El relato de las hermanas sobre los últimos momentos del trasatlántico «invulnerable» manaba patetismo: «el Titanic se hundía de proa, poco a poco las luces se fueron apagando, no había luna, todo era negro absoluto, de pronto se oyó un estampido y una enorme columna blanca iluminó la noche».
«Todavía recordamos con terror los desesperados gritos de los que se hundieron con el barco, las voces las ahogó el mar profundo y cerrado», acotaron.

El “Carpathia” recogió a los náufragos ateridos de frío polar, hambre y espanto. El buque salvador los trasladó a Nueva York. Los religiosos organizaron una misa, los agnósticos y ateos cayeron de rodillas y descubrieron a Dios. Jamás un grupo humano se vio en un tiempo mínimo tan derrotado e indefenso. Volvió a renacer la humildad de la congelación de la arrogancia. El “Titanic” se convirtió en escuela, una dolorosa y trágica escuela.

Frederick Fleet era el vigía del trasatlántico aquella madrugada del 14 al 15 de abril de 1912. Avistó el iceberg muy tarde en la noche oscura y gritó, pero la mole de hielo ya la tenía encima. Jamás se perdonó los muertos y se suicidó en 1965. Siempre, hasta el final de sus días, echó de menos unos prismáticos para aquella noche aciaga.

Existen otras historias, como la de un asturiano-cubano que llegó a Cuba en 1891 a hacer fortuna y lo logró. Se llamaba Servando Ovies y llegó a ser dueño de la famosa sedería “El palacio de Cristal”.

Después de hacer dinero, marchó a Europa para establecer negocios y visitar a su madre. En París se enteró de la partida del “Titanic”, el barco más lujoso y seguro del mundo, que después de zarpar del puerto de Southamton llegaría a Nueva York en donde lo esperaban otras gestiones y negocios.

Ovies ordenó separar un camarote en primera y embarcó en el puerto francés de Cherburgo, según la revista asturiana “La Nueva España”, que descubrió el caso de Servando en 1998.

El joven asturiano-cubano estaba feliz, pues había triunfado en la vida desde la humilde profesión de limpiador y ahora se paseaba por el “Titanic” con el empaque de un potentado, a la par del multimillonario norteamericano Astor, quien también viajaba en primera o el diseñador Andrew Hutchkins, quien modeló el trasatlántico.

En la madrugada del 14 de abril, sucedió lo increíble. Después de revisar el barco tras la colisión con el iceberg, Hutchkins anunció con gran flema inglesa que el “Titanic”, el invulnerable, se hundiría sin remedio en escasas dos horas, porque cinco de sus compartimentos estaban «heridos» de muerte.

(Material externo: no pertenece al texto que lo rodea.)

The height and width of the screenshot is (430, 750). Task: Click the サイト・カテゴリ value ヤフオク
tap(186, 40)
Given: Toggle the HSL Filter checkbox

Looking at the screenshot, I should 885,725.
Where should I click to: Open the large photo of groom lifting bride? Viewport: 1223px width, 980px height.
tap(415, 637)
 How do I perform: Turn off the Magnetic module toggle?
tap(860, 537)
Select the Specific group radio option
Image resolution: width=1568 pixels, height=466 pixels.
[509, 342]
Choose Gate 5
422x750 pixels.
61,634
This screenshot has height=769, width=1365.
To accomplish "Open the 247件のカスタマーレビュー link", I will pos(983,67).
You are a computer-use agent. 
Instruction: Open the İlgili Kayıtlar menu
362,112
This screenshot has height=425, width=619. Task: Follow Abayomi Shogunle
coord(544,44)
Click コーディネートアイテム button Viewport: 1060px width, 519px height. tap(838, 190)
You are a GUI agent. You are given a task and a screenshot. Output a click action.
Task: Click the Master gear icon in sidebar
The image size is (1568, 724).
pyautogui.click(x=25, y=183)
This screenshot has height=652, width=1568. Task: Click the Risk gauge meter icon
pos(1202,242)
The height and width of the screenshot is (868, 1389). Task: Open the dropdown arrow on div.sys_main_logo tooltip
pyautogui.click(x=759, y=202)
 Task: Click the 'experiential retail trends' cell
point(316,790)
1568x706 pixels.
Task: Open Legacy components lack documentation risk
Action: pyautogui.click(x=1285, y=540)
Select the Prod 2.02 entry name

La noticia de la catástrofe llegó a Eva López del Vallado, esposa de Servando, y el diario habanero “El Comercio”, que leían los emigrados españoles en Cuba, evocó al paisano que al morir tenía 36 años.

“La Nueva España”, en su hallazgo histórico, asegura que los restos mortales de Ovies, junto a otros 189 cadáveres, fueron rescatados por el “Mackay Bennett”, un buque estadounidense, y trasladados posteriormente a Halifax, en Canadá.

José Antonio Rodríguez, primo de Ovies, y su compañero de aventuras migratorias, viajó hasta Canadá a reconocer su cuerpo.
El diario español sostuvo que exhumó el cadáver y le dio cristiana sepultura el 15 de mayo de 1912. (Por: Jorge Smith)

Comentarios

  1. Interesante artículo. Sólo que el diseñador del Titanic, que viajaba a bordo y diagnosticó que se hundiría se llamaba Thomas Andrews.